On getting to the front of the queue, I realised that my ticket was only a day pass for the Sunday. Not very useful since today was Saturday. I asked to speak to a manager, in order to find out why the band only had the six tickets anyway. The woman I was told to speak to treated me as if I’d just raped her cats (she definitely owned a lot of cats) and then informed me that any issues with tickets had to be resolved by going to Koko, a venue at the opposite end of Camden. That’s right, the two most important spaces at the festival were situated as far apart as possible, a fact made even more galling because the sky was ejaculating liquid like a teenager on Chat Roulette. What’s more, the band were not even given priority passes and had to queue to get in to the venues they were due to play.

Camden is a haven for outdated promoters with their ‘pay-to-play’ policies, five band bills and never-starting guestlists, never-ending cheap lists. Camden Crawl is that attitude to music amplified into an entire festival and, somehow, it’s getting away with it.


THE PRICE
Tickets for just a day at Camden Crawl cost £37.50. The line up lists about fourteen million bands, which on paper equates to pretty good value for money. In reality though, it makes as much financial sense as pyramid selling.

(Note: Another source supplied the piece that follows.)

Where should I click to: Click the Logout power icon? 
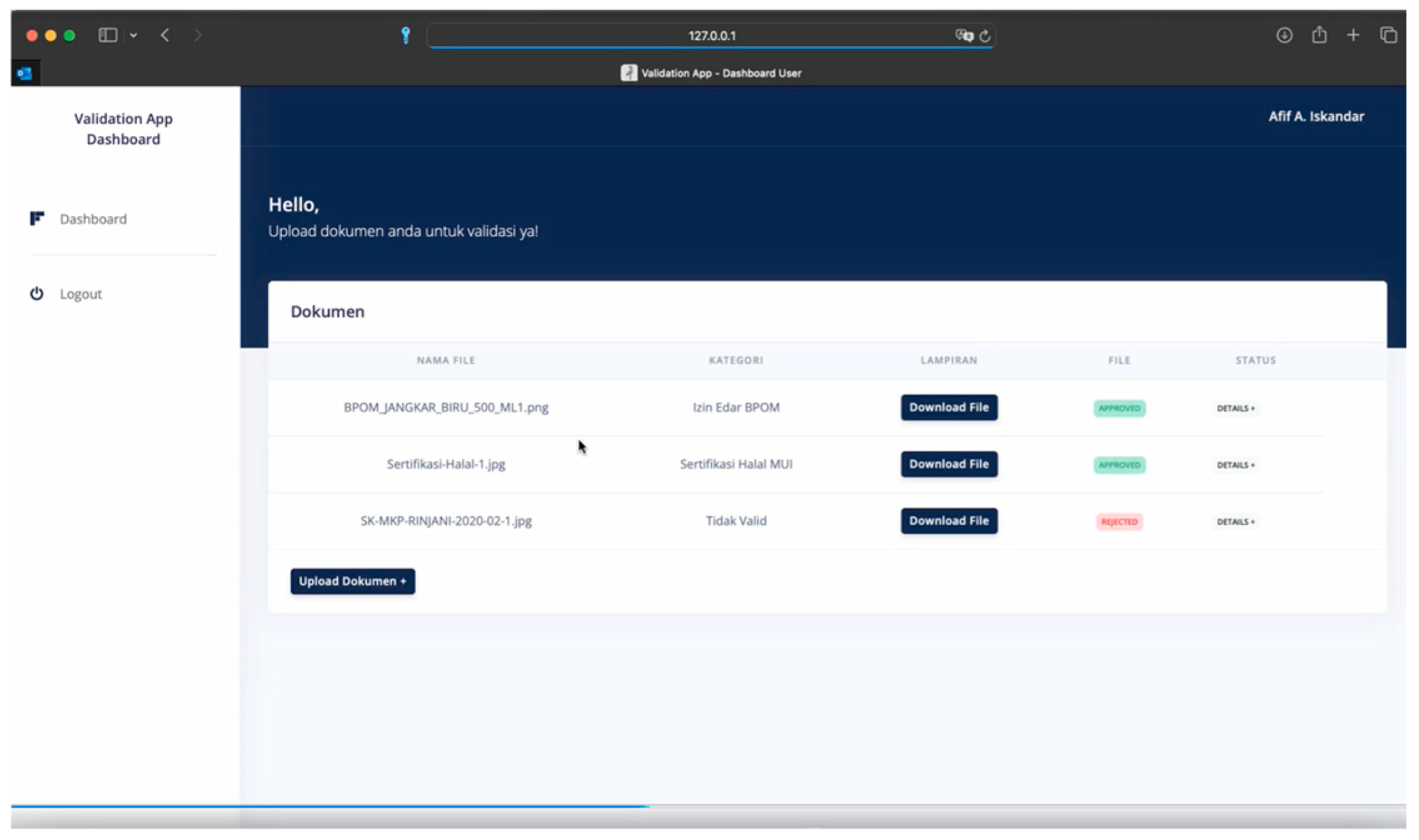point(37,294)
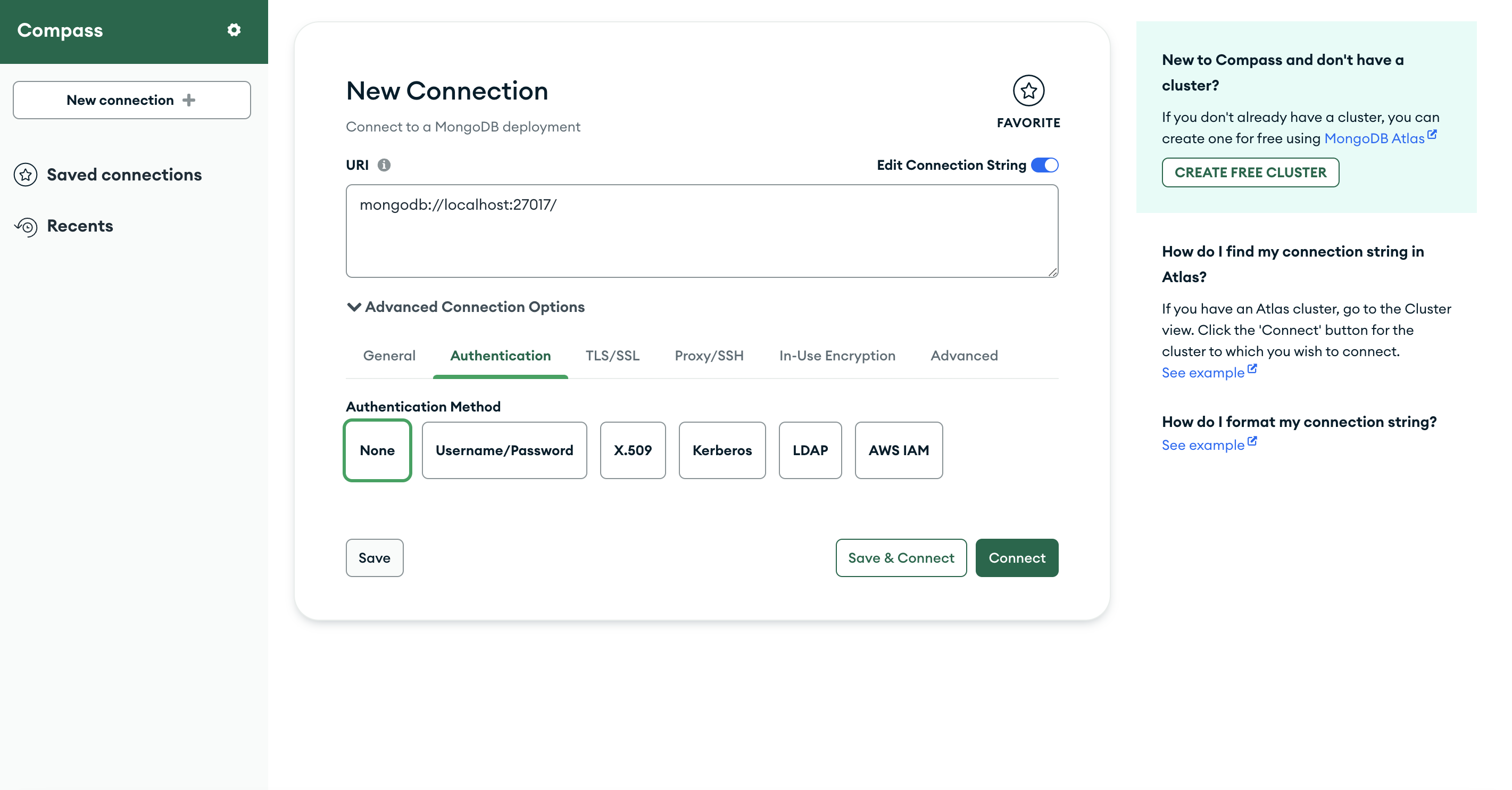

Due to the scheduling, getting to see more than four bands the entire day was pretty much impossible. Getting to see more than four good bands would have taken divine intervention. Or a different festival. Of the bands I did get to see, all of them I had seen in London before for either free or no more than £5. Let’s do the maths -  just say you got lucky and managed to see Spectrals, Male Bonding, The Drums and Dead Meadow on the Saturday. All good bands, no doubt (yes yes, even The Drums. I know, controversial. “The Future” is a brilliant song). Ordinarily, that would cost you about £25 max. Perhaps getting to see The Drums in a small(ish) venue would be a big enough allure for some. But guess what? No one was getting to see The Drums anyway. There were queues so long for their show I thought Michael Jackson had been reincarnated and was to be joined onstage by U2 and Jason Derulo.

And there’s one final twist - you had to pay extra to see the headliners (but to be fair, anyone who paid to see them deserved to be robbed of their money).


THE MUSIC
Pendulum and Calvin Harris headlined. Evidence, if ever needed, that Camden Crawl is a festival only Australians could enjoy.